Tuesday, April 12, 2011

Specialization is for Insects - Robert Heinlein

Not long ago, people stayed in one company and worked in one field their entire life: one profession, one workplace. The days of "one workplace" are gone, and recognition of this fact has been addressed by various professional and government organizations.

The days of "one profession" are also rapidly coming to a close. It's not only that we are living relatively long lives. It's that entire fields and professions are rising and declining at an increasingly rapid rate.

Professions such as programming, music publishing, journalism, marketing, and so on are going through radical upheavals. Even if you were to stay in "journalism", a profession that continues to be relevant, the skills and shape of what journalism is and does is in radical flux. You may as well be in a different profession today than the one you were in ten years ago.

What troubles me is not upheaval but the specialization in our universities. Today's educational model is the same one that existed 200 years ago, namely that a student picks a single field in which to get an education, with little thought to the future of the field itself. For a great amount of the four years spent in university, a student learns nothing but that field: half of the education consists of skills that are obsolete by the time the student graduates. The other half is obsolete when the field is no longer recognizable in its current form, or falls entirely by the wayside while some other new business concept takes its place.

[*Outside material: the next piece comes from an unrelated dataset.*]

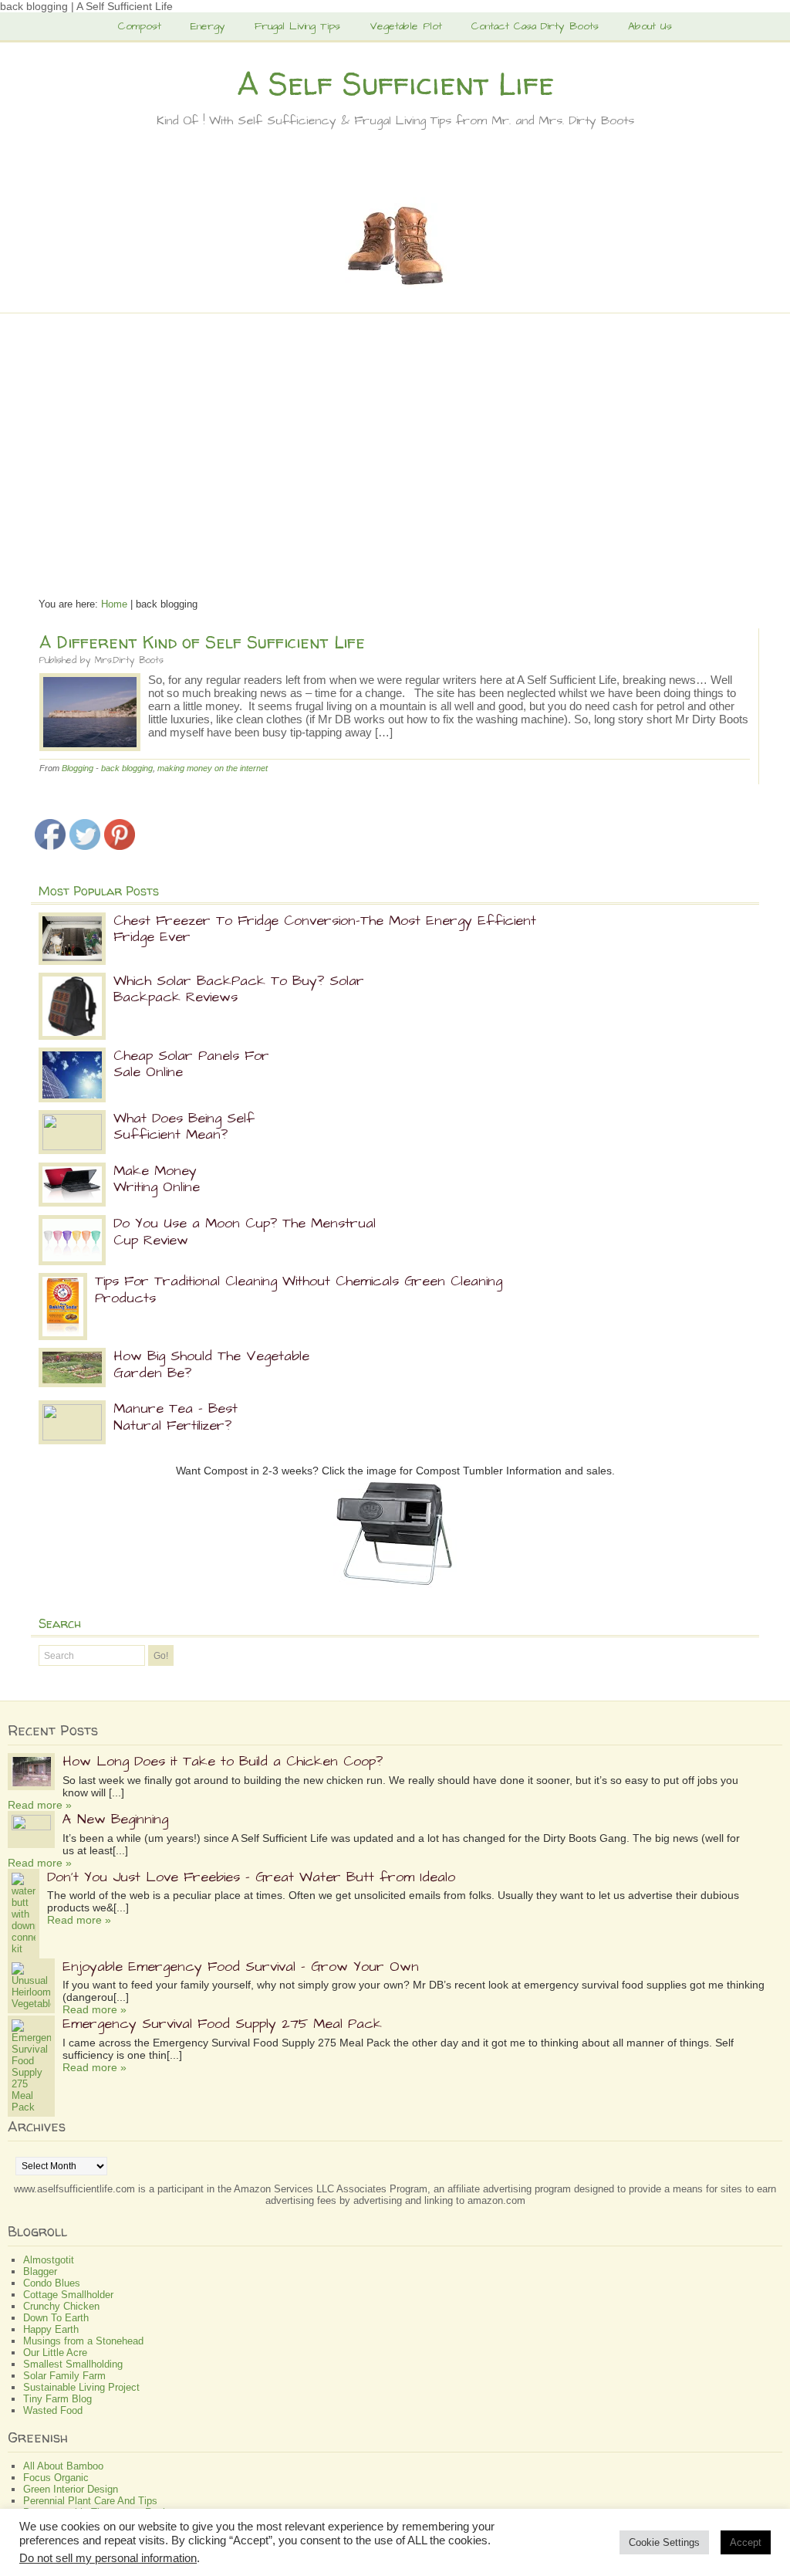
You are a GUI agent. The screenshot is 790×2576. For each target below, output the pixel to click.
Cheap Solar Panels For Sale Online (191, 1064)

But wait. Don't you want your doctor to have studied long and hard to perfect his special skill before he operates? Don't you have to learn through everything that has ever been written about a single topic before you can break new ground in that topic? Well, yes. It's not that people should stop learning a single topic deeply. It's that people should stop relying on a single field as a guarantee of an income.

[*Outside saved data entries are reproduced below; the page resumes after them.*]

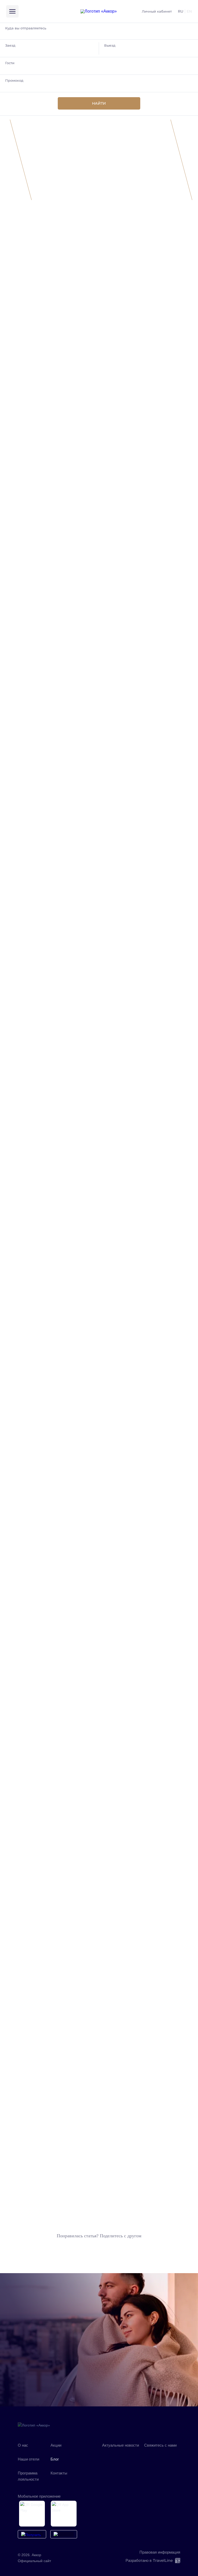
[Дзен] (120, 2453)
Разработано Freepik (51, 657)
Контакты (59, 2473)
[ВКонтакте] (106, 2453)
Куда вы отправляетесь (25, 28)
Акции (56, 2445)
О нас (23, 2445)
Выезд (110, 45)
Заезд (10, 45)
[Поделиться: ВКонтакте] (85, 2249)
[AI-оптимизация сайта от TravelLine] (177, 2560)
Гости (9, 63)
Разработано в (149, 2560)
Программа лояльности (28, 2476)
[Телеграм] (134, 2453)
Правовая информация (159, 2552)
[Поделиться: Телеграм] (112, 2249)
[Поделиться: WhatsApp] (99, 2249)
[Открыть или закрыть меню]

Too often you hear about unemployed 40- or 50-somethings who despair of finding work "out of their field" because they have a single skill set and can't possibly learn a new one at their age.

We need to turn people onto the idea that acquiring new skills and being open to new passions are as important as learning the knowledge of a single field on a deep level. It is worth considering helping our students learn to be adaptable, to recognize opportunity, and to emphasize retraining as a matter of course, not a matter of desperation.